Sam and Sadie stopped again. Later they would tell that there was a sound coming off the field, like a long sigh or whisper in the woods they had just passed through. Like the whine the ice makes when it starts to break up on the pond, or the humming in an electrical circuit that is shorting out. But the pond was too far away to hear the ice break up, and the power line was a mile away.

“It must be the wind,” Sadie said.

“But there isn’t any wind,” Sam said.

“I know,” she said. “I’ve never heard it before.”

“Me neither!” Sam said. Then he started to run back. As he ran, he had remembered how when Papa laid on the couch all winter, he had told him he wasn’t afraid of anything anymore. In a soft voice, Papa had said that after he died he would become the fields, the trees, the rocks, the North Star, the sun, the clouds, the snow, the moonlight on the snow, the white hares in winter and the brown in summer, even the maple sugar. All the things he loved he would become. And when you are outdoors, his grandfather had told him, I would still be with you. That was when Papa knew he was only dreaming, the boy thought, before he was sure there was a real Abenaki camped behind the springhouse.

When Sam ran, Sadie had stood still, like when they played freeze tag at recess. Then she zipped up her jacket and walked to the big rock and leaned against it. She wanted to show Sam there was nothing to be afraid of. She wanted not to be afraid of anything. On top the rock was a big roll of barbed wire. Papa had wanted to get all of it out of the old-line fences, and the fields, and the woods, but he was always finding another line to pull. There wasn’t enough time in the world to get it all out.

Barbwire was pure hell, he was always saying. Even if the wire was flat on the ground it could trip you and bring you face down. You might think you had been shot, it would happen that fast. Sadie could remember the time when Papa was cutting up an old maple and he had snagged a piece with the chain saw, and how the wire had lashed out and ripped his jacket and ruined the saw. She watched Sam run up the porch and go in the house.

To Sadie, each barb looked like a tiny pair of horns.
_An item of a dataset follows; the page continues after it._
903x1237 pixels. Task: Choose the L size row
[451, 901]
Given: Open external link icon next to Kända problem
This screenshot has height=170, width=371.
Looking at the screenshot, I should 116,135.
She took off her mitten and touched one of the sharp cold points. She was sure now, surer than before, that sound had not been the ghost of anyone pulling wire, or anything like that. It wasn’t so strange after all that Papa Ned had died, just that he had gone so slow.

Of course, an arrow might be swift, and whistle like that too. She thought now of the high stone ledge of the foundation in the cellar where Papa kept a beauty he had found ages ago, way back of the fourth field. Long and sharp it was, with the feathers still intact, too expensive to waste on small game or target practice. Only squirrels and crow were in season now, Sadie knew, and she didn’t like to think a hunter trying to get away with something bigger had been so near, might still be near.

From out of her pocket, Sadie drew a small copper bell she carried wherever she went. Made for a heifer, it was not half so loud as the bull bell, but it was surprising how far its fine bright sound could travel. She was going to tell Uncle Warren; this was a story he would hear. And when at last the snow melted, and the ground thawed enough for Papa to be buried, and the trilliums bloomed, everyone could go together to post all the line fences, just as they did every year.

Stepping away from the big rock, Sadie began to ring the bell, slowly at first, just to signal she was still there and she was ok, just in case anyone was listening. As she got closer to the house, she could see Sam and Warren at the window, looking for her. She began to shake the bell harder, and then she started to run. As she ran she hoped that in the morning she would find the arrow.